Getting married isn't all fun and games -- there are lots of little details and technicalities you don't realize until you get into the planning. After working out whether you want roses or calla lilies, a DJ or band, the pricey photographer or the elaborate wedding gown, you've finally come to something rather simple in comparison. Getting your marriage license is probably the least exciting part of planning to be wed, however, you should be relieved that it is one of the least complicated things to worry about.
The first thing to do is check with a local marriage license bureau to see what the requirements are. This Web site, Marriage License Laws, has all the state information you'll need to get started.
You and your fiancé must often go together to the marriage license bureau in person. Check ahead of time to see what documents you'll need to bring and if there are residency requirements, what the license fee is, who can sign it, and whether or not you need an AIDS/HIV test. Be sure to bring the following items with you if needed.
* '''Valid Identification''' -- Driver's license and Social Security card, possibly a passport, or birth certificate.
* '''Other Documents''' -- Divorce decree if you are divorced or a death certificate if you are a widow or have been widowed.
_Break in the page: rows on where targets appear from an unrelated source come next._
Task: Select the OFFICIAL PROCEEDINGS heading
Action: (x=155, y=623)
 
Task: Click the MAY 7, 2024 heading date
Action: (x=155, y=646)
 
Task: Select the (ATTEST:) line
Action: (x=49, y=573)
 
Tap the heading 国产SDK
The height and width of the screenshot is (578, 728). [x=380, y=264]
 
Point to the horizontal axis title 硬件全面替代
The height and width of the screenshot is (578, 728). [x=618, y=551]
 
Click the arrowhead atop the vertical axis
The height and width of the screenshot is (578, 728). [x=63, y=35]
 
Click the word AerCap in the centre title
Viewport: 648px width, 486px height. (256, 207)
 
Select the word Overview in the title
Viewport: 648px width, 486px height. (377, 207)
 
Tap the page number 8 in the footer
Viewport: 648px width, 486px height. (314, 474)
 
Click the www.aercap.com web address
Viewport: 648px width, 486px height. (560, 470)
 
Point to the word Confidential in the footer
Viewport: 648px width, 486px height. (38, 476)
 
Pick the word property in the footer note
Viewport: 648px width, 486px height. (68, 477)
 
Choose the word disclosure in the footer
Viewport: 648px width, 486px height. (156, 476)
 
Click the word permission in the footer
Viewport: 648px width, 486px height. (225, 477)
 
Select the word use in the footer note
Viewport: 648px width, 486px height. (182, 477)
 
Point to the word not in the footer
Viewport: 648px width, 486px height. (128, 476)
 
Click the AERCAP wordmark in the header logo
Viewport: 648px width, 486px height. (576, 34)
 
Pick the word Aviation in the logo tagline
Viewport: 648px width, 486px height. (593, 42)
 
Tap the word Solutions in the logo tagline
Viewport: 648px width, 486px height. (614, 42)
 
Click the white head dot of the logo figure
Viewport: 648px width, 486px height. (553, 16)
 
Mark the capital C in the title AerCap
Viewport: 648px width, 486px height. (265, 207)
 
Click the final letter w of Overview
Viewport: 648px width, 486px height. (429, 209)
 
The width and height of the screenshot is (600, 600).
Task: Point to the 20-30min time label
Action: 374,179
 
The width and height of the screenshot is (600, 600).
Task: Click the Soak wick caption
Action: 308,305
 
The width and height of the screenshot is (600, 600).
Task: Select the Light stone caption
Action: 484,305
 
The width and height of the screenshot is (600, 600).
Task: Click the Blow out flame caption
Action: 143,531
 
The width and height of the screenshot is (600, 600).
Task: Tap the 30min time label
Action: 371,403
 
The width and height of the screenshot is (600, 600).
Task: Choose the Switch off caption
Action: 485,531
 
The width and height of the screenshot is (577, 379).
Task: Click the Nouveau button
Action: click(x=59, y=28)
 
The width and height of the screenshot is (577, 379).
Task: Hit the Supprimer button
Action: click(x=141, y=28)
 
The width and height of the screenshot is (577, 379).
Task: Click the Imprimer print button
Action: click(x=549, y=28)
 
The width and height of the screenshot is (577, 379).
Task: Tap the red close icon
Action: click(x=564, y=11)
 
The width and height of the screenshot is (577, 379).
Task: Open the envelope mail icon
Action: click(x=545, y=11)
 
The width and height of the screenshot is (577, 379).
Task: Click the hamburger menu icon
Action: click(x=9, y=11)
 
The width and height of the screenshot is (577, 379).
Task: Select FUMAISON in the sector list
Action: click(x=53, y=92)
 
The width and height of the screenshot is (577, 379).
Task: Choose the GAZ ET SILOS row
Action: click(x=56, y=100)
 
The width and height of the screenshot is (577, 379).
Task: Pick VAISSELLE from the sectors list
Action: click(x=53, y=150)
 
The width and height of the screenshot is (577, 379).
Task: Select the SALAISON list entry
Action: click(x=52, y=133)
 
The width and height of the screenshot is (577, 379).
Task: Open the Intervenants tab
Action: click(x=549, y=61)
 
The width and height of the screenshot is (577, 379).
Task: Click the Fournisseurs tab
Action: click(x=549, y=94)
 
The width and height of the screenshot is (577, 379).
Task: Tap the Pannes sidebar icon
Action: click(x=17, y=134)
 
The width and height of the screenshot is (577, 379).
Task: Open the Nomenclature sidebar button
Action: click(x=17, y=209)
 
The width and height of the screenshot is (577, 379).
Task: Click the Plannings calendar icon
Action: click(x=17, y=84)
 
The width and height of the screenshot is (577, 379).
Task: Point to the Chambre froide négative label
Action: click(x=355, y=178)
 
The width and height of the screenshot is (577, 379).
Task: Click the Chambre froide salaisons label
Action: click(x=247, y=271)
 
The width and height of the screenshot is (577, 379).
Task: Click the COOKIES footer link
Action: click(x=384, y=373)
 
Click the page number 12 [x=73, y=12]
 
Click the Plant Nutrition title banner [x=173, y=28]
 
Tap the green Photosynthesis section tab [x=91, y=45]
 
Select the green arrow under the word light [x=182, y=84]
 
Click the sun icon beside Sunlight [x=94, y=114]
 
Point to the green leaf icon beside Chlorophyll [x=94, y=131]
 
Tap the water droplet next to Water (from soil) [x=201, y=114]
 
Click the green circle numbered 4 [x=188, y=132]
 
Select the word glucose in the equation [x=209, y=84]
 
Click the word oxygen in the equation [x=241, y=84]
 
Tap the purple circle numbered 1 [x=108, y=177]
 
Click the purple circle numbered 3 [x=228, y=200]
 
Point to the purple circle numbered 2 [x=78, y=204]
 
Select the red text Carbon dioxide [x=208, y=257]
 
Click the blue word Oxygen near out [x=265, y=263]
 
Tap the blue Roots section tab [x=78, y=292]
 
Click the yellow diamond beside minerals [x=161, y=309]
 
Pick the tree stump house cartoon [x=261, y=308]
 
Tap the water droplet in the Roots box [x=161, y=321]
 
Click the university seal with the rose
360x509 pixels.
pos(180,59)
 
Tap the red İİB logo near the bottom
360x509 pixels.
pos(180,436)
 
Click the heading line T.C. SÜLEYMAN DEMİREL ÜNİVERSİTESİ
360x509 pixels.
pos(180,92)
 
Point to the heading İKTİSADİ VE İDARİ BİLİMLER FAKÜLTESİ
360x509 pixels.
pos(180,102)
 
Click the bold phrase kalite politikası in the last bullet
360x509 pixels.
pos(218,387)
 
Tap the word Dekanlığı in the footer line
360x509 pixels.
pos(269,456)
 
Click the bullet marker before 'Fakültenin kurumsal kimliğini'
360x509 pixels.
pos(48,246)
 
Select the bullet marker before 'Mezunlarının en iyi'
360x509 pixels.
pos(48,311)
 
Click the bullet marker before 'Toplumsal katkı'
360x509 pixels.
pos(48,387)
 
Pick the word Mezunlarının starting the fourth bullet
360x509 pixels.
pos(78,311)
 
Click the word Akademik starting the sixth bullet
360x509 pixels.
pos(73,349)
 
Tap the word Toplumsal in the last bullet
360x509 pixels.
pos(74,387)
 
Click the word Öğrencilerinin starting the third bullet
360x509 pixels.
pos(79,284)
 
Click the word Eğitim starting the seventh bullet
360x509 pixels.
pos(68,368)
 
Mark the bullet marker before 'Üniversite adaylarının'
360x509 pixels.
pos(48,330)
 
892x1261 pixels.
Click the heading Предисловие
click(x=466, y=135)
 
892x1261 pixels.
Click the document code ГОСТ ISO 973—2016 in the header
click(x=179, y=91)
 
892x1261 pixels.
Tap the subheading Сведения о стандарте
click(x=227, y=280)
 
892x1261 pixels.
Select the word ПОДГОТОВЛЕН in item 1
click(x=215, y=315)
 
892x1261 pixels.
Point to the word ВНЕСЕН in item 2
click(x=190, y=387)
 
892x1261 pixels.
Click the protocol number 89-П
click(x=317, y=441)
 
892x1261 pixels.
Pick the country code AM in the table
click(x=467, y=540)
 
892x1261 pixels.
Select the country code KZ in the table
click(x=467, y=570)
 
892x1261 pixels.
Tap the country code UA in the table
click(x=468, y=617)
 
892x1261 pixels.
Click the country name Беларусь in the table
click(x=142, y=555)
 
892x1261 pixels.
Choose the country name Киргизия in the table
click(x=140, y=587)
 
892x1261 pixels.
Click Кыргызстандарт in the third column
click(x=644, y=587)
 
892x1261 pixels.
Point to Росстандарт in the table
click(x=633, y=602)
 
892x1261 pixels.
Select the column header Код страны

* '''Blood Test''' -- Required in the following states: Connecticut, District of Columbia, Georgia, Massachusetts, Michigan, Mississippi, Montana, Oklahoma, and West Virginia.
* '''Cash''' -- As little as $4 and as much as $90 depending on the state. The average cost in most states is $20-$40.
After you obtain the license you'll need to take the paperwork to the ceremony where the bride and groom, officiant, and the two witnesses will sign it. The officiant then mails the license to the license bureau and upon receipt you'll be sent the official marriage certificate. Sometimes this takes a week, other times it may take several months. It all depends on the state.